■ About this task ■
The line containing "Given: Click barcode" marks the end: restate word for word every line from the first line of the entries below through that one.

■ Information provided ■
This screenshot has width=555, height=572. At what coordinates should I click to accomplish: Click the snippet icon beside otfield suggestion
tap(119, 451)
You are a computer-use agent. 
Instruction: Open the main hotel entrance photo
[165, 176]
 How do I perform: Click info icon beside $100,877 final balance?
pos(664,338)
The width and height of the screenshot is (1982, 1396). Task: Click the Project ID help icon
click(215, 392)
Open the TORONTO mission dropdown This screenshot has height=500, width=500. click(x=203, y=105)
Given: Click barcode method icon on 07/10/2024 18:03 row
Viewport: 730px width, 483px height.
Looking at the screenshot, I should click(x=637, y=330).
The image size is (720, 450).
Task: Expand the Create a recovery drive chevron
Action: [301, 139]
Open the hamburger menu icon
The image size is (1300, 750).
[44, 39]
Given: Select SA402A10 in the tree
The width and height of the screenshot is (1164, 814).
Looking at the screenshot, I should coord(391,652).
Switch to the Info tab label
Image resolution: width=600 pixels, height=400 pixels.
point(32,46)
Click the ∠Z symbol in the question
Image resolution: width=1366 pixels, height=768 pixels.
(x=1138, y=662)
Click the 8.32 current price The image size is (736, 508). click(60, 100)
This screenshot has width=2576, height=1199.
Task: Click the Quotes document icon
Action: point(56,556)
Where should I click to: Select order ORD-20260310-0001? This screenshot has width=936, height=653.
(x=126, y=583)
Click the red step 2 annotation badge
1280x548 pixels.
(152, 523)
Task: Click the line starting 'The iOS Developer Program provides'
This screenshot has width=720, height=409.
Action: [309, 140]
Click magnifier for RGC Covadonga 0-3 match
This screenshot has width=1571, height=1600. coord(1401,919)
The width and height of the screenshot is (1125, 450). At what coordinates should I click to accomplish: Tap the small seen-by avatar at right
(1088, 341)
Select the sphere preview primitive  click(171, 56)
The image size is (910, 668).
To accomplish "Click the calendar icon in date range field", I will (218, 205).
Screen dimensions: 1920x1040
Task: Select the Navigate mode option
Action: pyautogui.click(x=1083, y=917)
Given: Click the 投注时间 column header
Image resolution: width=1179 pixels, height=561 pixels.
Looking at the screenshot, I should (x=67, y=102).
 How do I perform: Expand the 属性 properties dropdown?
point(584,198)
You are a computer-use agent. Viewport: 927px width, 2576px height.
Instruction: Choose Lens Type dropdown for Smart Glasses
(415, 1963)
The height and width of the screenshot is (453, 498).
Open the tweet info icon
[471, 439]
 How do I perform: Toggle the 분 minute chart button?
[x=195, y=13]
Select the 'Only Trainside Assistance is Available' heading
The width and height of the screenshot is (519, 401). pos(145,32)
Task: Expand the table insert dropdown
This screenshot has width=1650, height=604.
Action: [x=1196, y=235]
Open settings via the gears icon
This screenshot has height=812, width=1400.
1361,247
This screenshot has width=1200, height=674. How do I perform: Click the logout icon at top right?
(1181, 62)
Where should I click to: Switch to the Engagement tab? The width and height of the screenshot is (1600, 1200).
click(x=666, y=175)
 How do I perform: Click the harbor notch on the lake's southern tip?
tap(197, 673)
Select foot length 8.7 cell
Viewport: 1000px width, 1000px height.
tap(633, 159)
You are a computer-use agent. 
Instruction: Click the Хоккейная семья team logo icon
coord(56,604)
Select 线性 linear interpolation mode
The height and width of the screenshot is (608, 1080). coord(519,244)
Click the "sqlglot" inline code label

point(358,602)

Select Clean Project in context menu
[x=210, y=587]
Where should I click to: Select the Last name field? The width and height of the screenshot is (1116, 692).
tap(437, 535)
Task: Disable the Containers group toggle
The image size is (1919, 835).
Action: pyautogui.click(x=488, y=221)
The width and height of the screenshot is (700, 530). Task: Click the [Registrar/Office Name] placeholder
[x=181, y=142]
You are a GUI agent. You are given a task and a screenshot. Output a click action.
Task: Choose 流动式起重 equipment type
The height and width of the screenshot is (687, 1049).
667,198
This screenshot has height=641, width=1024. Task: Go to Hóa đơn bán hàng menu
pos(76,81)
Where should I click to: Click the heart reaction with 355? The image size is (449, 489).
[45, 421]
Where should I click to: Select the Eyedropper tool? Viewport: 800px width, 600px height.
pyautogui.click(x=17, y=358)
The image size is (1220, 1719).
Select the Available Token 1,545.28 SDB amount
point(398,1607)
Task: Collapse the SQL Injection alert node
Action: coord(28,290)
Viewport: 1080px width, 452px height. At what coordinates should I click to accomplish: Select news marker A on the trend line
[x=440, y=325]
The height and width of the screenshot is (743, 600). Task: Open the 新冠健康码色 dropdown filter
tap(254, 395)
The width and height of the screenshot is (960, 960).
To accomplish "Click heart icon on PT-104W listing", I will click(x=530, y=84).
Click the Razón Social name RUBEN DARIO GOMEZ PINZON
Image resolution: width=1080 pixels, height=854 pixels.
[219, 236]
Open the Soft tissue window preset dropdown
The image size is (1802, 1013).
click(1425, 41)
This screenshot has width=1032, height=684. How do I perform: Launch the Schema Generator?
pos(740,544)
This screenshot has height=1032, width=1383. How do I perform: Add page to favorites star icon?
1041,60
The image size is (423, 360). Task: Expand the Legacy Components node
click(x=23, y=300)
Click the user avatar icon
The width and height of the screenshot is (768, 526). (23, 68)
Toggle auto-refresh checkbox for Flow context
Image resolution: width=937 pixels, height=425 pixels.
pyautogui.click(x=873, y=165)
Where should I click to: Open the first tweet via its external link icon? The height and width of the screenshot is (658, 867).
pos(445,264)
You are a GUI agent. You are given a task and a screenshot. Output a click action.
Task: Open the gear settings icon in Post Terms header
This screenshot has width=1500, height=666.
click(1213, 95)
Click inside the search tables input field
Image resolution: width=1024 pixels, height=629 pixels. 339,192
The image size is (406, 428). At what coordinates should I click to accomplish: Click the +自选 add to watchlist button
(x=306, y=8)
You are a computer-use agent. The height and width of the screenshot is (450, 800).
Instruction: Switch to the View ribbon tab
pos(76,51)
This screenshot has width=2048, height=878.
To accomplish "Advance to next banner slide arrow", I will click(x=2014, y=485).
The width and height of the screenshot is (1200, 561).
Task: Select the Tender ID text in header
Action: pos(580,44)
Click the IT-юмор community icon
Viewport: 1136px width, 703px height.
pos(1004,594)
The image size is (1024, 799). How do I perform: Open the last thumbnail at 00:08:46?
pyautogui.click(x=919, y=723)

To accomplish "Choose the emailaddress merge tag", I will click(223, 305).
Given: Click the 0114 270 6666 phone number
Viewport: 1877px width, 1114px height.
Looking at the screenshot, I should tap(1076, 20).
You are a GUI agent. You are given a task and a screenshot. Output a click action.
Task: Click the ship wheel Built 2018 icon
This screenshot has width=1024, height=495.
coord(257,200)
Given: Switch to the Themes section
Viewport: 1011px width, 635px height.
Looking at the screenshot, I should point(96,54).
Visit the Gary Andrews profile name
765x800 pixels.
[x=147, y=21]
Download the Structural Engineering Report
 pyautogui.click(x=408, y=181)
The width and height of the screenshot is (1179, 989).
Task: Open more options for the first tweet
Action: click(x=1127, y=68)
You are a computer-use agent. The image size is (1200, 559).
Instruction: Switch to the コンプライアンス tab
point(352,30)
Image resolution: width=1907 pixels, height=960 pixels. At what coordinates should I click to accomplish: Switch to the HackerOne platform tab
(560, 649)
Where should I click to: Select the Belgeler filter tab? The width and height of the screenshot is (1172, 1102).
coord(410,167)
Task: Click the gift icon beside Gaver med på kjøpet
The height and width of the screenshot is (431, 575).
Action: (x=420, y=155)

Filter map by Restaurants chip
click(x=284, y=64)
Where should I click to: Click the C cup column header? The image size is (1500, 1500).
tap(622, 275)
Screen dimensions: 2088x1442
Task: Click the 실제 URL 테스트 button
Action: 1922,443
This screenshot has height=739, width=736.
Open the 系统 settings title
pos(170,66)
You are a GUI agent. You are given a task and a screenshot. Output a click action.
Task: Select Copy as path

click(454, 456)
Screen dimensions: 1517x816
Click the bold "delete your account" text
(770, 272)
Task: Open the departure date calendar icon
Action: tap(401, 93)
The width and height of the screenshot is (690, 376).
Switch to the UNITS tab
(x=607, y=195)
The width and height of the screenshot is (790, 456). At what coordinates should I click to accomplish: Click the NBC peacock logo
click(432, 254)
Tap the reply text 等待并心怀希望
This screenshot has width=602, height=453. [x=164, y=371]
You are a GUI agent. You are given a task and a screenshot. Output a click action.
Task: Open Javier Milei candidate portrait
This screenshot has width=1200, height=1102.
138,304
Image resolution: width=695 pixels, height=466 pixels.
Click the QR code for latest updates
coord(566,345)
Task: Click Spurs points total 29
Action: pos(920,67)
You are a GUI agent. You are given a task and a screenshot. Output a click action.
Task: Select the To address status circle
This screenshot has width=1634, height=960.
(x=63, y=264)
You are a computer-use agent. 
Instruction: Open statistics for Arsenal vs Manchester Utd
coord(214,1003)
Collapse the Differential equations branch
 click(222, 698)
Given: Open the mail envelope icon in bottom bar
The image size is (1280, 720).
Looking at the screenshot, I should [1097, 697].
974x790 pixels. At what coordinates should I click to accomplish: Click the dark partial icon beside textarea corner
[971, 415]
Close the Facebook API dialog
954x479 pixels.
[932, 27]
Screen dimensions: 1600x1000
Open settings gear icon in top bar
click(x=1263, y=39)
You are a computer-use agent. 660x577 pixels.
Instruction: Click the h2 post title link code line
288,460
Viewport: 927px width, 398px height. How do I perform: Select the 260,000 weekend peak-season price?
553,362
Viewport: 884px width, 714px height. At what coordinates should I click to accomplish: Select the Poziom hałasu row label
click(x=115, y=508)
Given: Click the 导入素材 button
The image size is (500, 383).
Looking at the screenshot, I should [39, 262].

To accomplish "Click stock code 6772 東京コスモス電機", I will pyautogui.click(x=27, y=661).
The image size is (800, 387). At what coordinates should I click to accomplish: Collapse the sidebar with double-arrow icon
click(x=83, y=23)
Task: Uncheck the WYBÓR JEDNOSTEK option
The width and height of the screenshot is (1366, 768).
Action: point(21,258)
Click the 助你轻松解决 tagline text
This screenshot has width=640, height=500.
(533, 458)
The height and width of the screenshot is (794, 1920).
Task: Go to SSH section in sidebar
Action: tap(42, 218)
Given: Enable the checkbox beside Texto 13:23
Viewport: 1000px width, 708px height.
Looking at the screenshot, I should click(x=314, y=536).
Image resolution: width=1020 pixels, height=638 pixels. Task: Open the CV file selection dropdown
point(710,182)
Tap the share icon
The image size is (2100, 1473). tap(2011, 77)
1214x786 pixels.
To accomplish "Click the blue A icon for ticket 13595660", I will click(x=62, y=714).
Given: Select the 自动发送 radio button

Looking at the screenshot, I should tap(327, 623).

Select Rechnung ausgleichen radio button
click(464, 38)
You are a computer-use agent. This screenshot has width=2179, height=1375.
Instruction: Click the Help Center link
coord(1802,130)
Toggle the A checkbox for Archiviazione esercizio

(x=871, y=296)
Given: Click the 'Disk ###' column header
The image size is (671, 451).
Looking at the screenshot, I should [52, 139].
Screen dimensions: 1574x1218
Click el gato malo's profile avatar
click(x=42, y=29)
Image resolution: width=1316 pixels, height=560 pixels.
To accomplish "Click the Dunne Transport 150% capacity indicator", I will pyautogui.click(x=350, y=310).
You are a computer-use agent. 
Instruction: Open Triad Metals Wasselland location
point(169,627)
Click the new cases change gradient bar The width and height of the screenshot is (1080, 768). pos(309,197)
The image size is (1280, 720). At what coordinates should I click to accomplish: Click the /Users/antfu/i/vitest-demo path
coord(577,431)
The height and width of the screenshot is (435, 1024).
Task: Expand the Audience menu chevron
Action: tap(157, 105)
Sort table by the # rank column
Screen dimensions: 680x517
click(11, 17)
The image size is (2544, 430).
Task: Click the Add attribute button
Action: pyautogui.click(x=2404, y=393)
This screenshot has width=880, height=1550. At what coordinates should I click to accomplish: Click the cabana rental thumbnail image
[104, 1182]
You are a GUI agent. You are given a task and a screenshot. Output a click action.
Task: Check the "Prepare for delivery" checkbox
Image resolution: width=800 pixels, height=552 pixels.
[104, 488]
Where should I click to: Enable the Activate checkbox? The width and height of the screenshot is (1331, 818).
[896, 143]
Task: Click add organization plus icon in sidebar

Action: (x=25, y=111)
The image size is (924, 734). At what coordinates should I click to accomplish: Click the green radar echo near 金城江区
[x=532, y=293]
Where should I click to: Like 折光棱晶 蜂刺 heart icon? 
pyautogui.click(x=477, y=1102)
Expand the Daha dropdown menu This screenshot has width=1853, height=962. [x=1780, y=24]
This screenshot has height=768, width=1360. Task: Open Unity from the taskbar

■ Response box ■
This screenshot has width=555, height=572. At what coordinates should I click to accomplish: Click the snippet icon beside otfield suggestion
tap(119, 451)
You are a computer-use agent. 
Instruction: Open the main hotel entrance photo
[165, 176]
 How do I perform: Click info icon beside $100,877 final balance?
pos(664,338)
The width and height of the screenshot is (1982, 1396). Task: Click the Project ID help icon
click(215, 392)
Open the TORONTO mission dropdown This screenshot has height=500, width=500. click(x=203, y=105)
Given: Click barcode method icon on 07/10/2024 18:03 row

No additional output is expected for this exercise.